# Work to complete
Starting at the first line of the listing below, repeat each line exactly until the line containing "Click the text line 的重要环节。", which you include. Leave out pictures.

################

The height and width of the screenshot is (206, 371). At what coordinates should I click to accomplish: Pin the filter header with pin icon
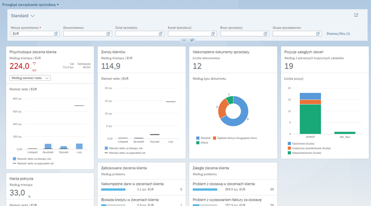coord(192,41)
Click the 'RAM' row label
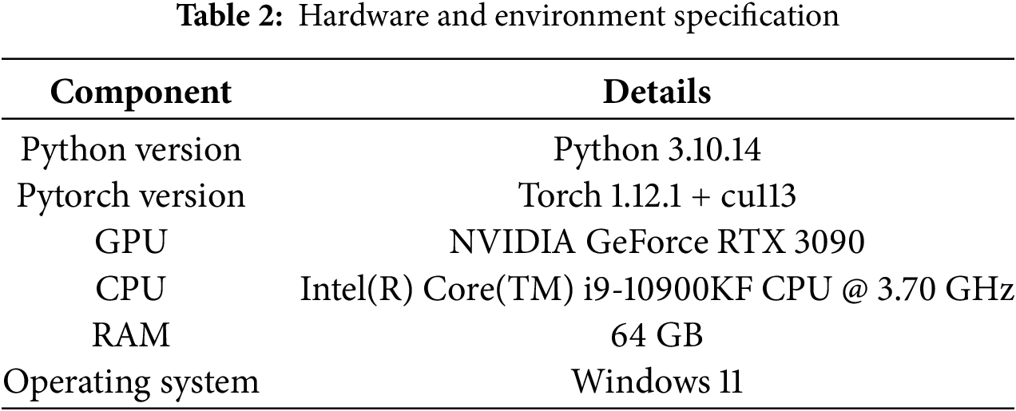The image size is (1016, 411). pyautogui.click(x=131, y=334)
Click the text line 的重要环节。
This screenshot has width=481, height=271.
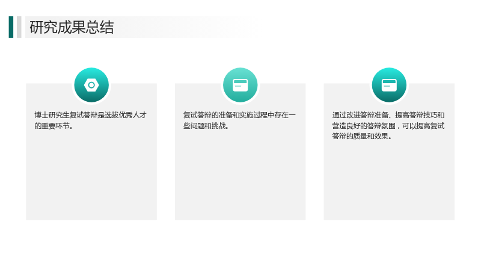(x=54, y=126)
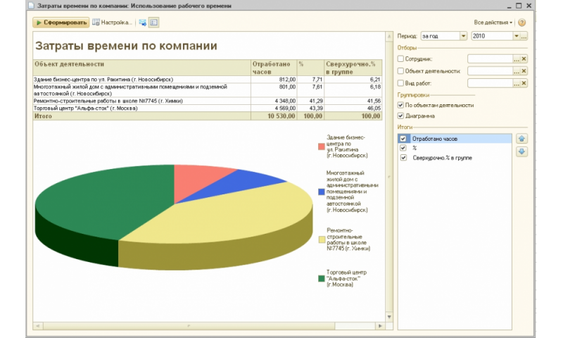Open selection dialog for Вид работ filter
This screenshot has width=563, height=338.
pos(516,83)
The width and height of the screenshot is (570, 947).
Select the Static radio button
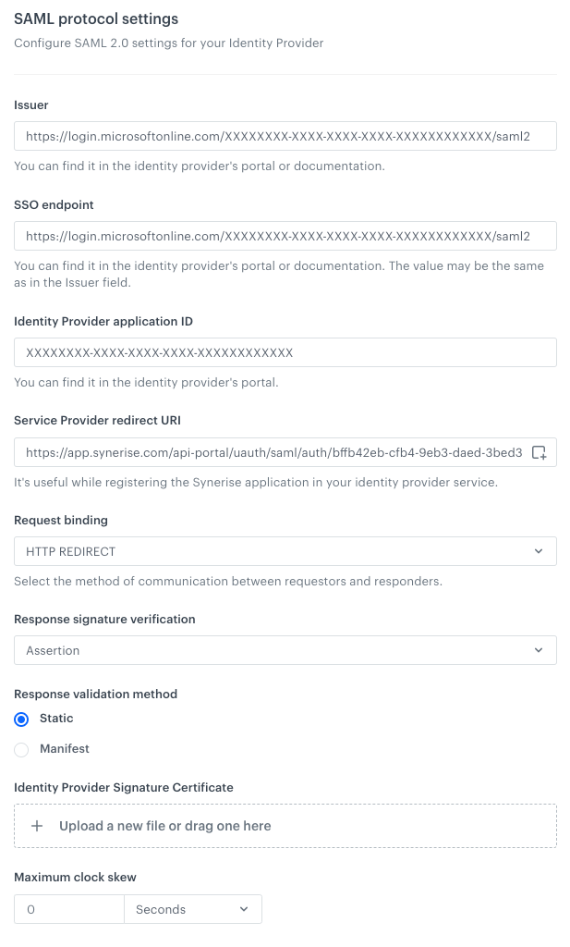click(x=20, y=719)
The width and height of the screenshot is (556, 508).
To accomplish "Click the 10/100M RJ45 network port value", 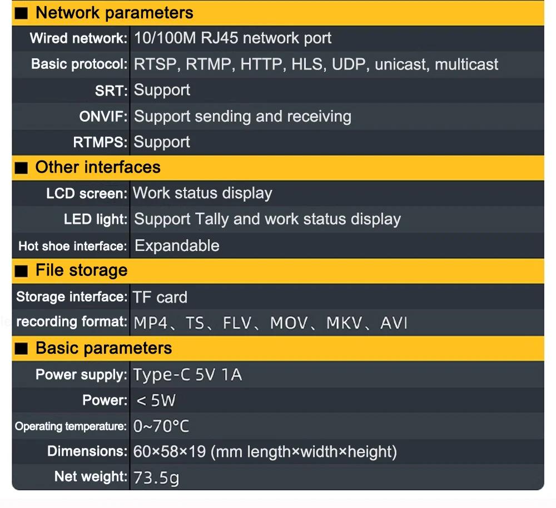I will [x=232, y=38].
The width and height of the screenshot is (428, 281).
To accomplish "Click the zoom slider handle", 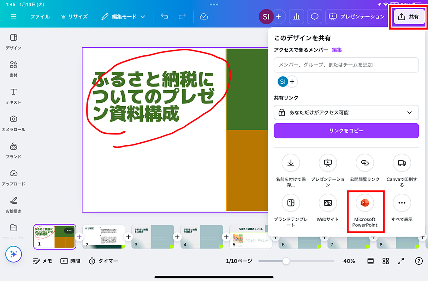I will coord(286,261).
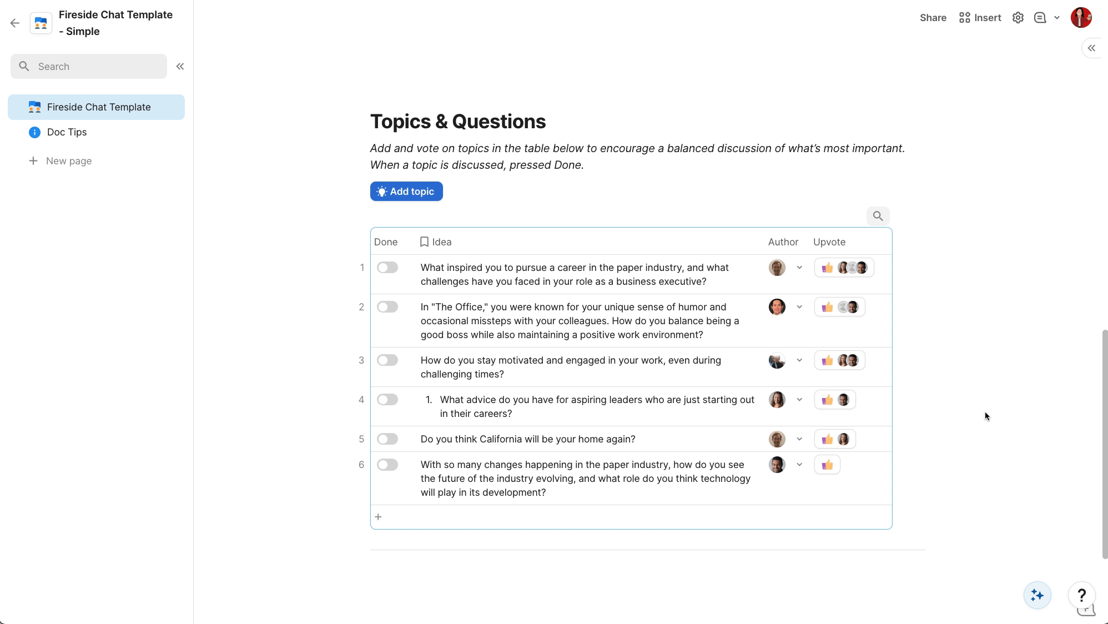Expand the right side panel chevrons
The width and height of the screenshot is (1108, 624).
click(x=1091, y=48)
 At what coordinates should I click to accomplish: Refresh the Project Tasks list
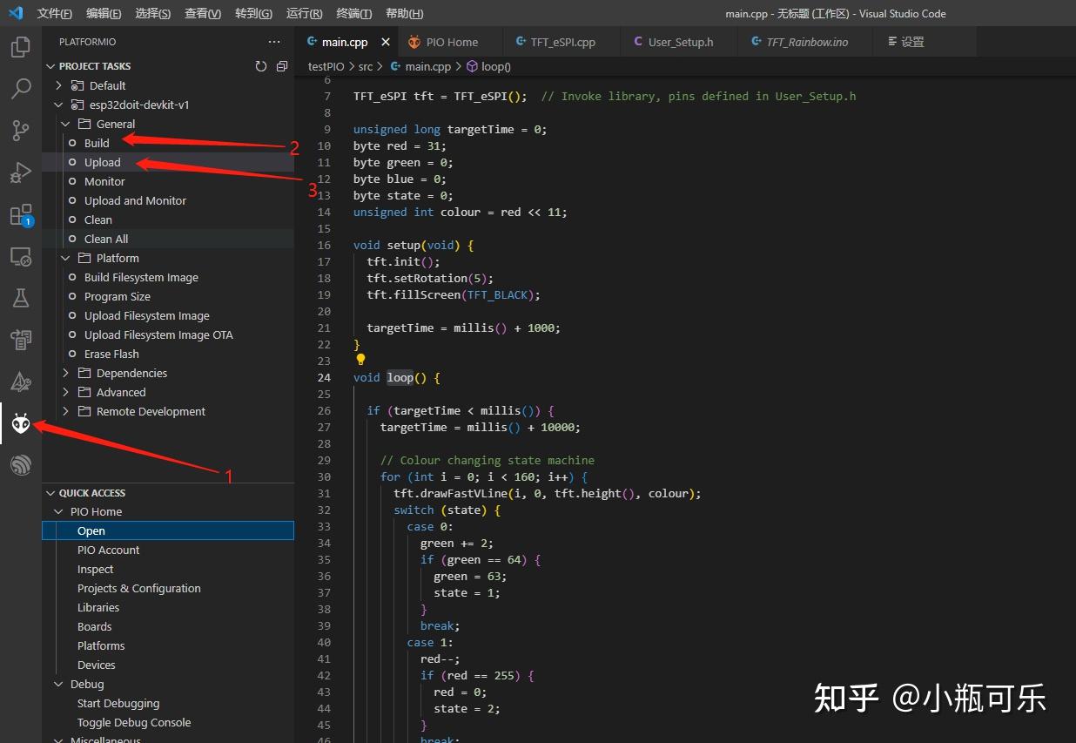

################

# Output for this exercise
The height and width of the screenshot is (206, 371). At what coordinates should I click to accomplish: Pin the filter header with pin icon
coord(192,41)
Click the 'RAM' row label
The image size is (1016, 411). pyautogui.click(x=131, y=334)
Click the text line 的重要环节。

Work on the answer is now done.